Il travaillait avec bonne humeur, entouré de l’affection des siens, dissimulant sous l’autodérision l’arrogance de ceux qui se croient un destin, satisfait d’avoir déjà accompli beaucoup de ce que la vie peut donner. On aurait pu les dire enfants gâtés de la République si une fêlure n’abîmait leur belle assurance. Ils ne s’en parlaient pas, mais le tricolore recouvrait une blessure. Ils savaient s’en montrer reconnaissants, sans se draper dans l’exaltation d’un étendard qui leur tenait simplement chaud, et ça leur suffisait. Elle en éprouvait une gêne légère, presque une pudeur. Ce drapeau n’était pas de naissance pour elle, et elle abhorrait les relents nationalistes auxquels il pouvait donner prétexte, mais, pour les siens, il avait d’abord incarné une conquête, un espoir, et cela forçait le respect. Il représentait le rêve réalisé de la liberté et de l’égalité, et elle avait envie de se battre pour qu’il le reste. Entre le rouge de la lutte et le bleu du droit, elle imaginait les traces de pas, sur la neige immaculée, de ceux qui traversaient les montagnes, à pied, pour parvenir jusqu’ici, les yeux de ceux qui s’entassaient dans des camions sauvages pour affronter la nuit, la peur des embarqués de fortune sur des flottilles de papier. Pour eux, comme pour sa famille, ses parents, ses grands-parents, la page avait d’abord été blanche. Alors il lui serrait le cœur, cet étendard ; elle en connaissait trop le prix, c’était souvent celui du linceul.

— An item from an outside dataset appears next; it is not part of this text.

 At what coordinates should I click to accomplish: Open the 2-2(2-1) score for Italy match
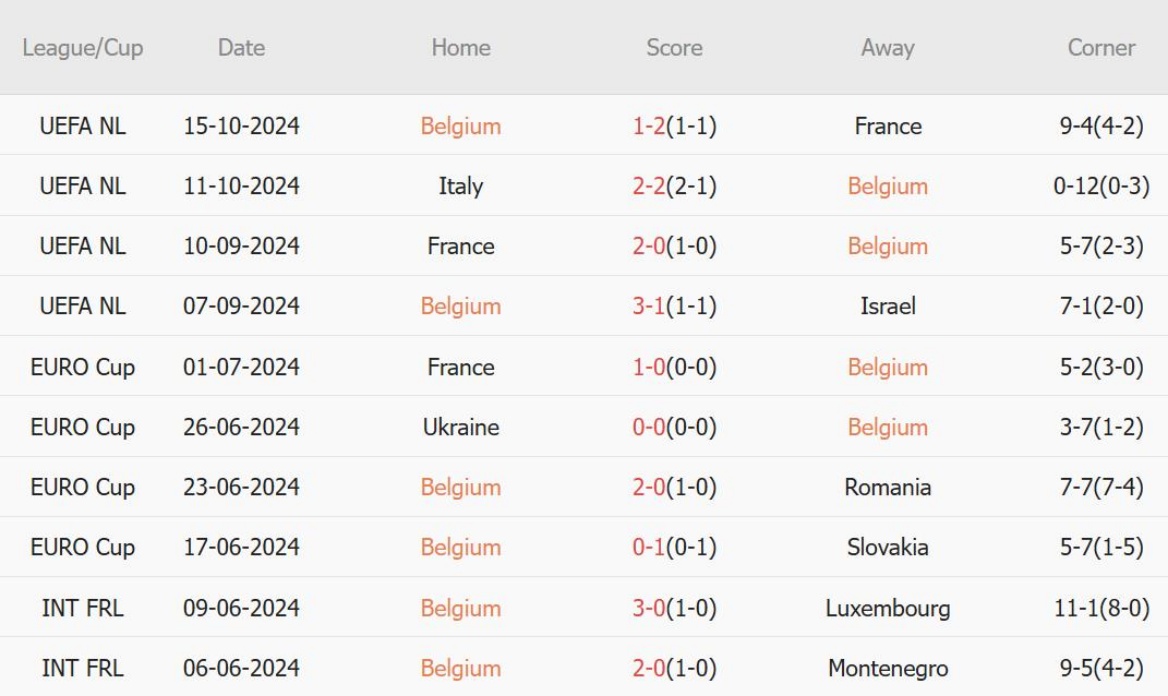tap(673, 186)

Les générations précédentes s’étaient battues pour avoir le privilège de mourir, non pas pour lui, mais pour ce qu’il représentait : l’égalité. Elle continuait de penser que s’il y avait une chose qui définissait son pays, plutôt que ses frontières, c’était une volonté de justice. Elle remerciait ces étrangers dépenaillés et hagards, à bout d’espérances, de continuer à faire vivre par leurs rêves un peu de cet idéal, quand tant d’autres ici même avaient renoncé à lui être fidèles. Si peu d’années séparaient ceux qui étaient dans leurs droits de ceux qui ne l’étaient pas : la raison ne peut se satisfaire d’une telle contingence.